Methadone (for some conditions, maybe not MMT, I don't have experience with this) is the perfect example of a drug maintaining it's efficiency even though the pleasurable side-effects disappear. I've been on methadone for coming up 7 months now and I don't get anywhere near the same level of a buzz if you will that I get now. Thats not to say that the condition that it is treating isn't being treated. My RLS remains treated with the exception of situations that would exacerbate the RLS on a drug or not (for example like airplane rides in economy seats)

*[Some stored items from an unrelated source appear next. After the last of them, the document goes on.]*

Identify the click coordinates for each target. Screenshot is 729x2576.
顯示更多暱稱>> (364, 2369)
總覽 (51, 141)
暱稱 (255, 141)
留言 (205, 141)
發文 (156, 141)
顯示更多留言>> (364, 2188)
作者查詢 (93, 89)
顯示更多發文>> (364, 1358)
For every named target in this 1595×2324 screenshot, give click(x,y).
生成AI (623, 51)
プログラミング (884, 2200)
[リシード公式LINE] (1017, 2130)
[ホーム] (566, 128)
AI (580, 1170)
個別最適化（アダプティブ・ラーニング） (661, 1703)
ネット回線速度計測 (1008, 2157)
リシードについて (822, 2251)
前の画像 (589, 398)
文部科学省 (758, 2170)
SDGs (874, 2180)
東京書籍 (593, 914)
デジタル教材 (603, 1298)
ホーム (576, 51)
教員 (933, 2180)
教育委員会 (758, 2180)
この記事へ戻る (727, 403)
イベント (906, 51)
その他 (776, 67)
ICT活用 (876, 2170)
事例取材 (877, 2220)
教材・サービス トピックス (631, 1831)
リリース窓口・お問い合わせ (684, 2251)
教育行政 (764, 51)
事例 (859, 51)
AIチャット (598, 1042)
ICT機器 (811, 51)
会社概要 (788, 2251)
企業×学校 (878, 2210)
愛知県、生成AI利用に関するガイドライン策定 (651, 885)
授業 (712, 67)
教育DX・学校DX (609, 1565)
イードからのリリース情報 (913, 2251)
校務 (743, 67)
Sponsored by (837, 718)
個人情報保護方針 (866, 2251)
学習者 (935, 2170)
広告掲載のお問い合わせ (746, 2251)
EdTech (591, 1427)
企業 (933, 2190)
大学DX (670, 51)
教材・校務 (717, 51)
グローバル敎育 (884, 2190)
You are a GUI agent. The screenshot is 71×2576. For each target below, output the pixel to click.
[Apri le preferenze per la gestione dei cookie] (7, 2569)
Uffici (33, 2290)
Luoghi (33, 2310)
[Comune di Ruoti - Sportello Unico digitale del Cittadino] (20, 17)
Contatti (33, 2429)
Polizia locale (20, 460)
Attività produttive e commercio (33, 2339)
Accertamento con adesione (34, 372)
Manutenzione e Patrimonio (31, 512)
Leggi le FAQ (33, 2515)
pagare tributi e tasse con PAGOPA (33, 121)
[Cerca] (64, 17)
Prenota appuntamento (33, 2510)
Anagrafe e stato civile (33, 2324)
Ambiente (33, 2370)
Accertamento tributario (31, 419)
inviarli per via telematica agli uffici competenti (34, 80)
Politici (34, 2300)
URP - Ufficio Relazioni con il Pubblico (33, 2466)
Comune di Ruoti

Of course there are always exceptions to the rule, but in general therapeutic doses of amphetamines do not lose their efficiency that fast. It would generally take countless years and years for the drug to stop working. There are individuals who remain on amphetamine like substances for majority of their life with out it stopping working.
If it wasn't for my occasional abuse of amphetamines, 30mg a day would and has worked for me for 2+ years with out a single dose increase. When I've abused it, by not following the directed dosing guide, the efficiency was lost fast. However, with the appropriate supplements, diet, exercise, and break from use, I've managed to get the efficiency back to where 30mg a day is all I need.
Some drugs are different though, so this doesn't always apply and why you need to discuss your concerns with a doctor if you're afraid of a lose of efficiency. I know my dissociative tolerance will not decrease in any noticeable or respectable amount after my use of DXM, Ketamine, 4-MeO-PCP, and MXE.
u ask billion questions so ill just answer one: Can Adderall stop working?
The answer is yes. The military rejected the drug as unreliable. Not only ADDers reported that it can "stop working" but regular soldiers on flight missions reported the same thing and they didn't have ADHD. If you want something that works all the time like a Swiss watch, use Dexedrine, pilots call it flight go pill. 10,000 pilots used it 10,000 times and 10,000x10,000 the pill worked, didn't fail a single time.
Problem is, some ADDers find dex too soft and like Adderall better for the "kick in the pants" given by the 25% levo
The military finding amphetamines unreliable doesn't mean that the drug stopped working. The way they were using amphetamines was the problem. Like I said, abusing a drug will always result in a loss of efficiency and the way they were using the drug was in a very negative fashion with negative side-effects on the pilots which made it's use unsafe.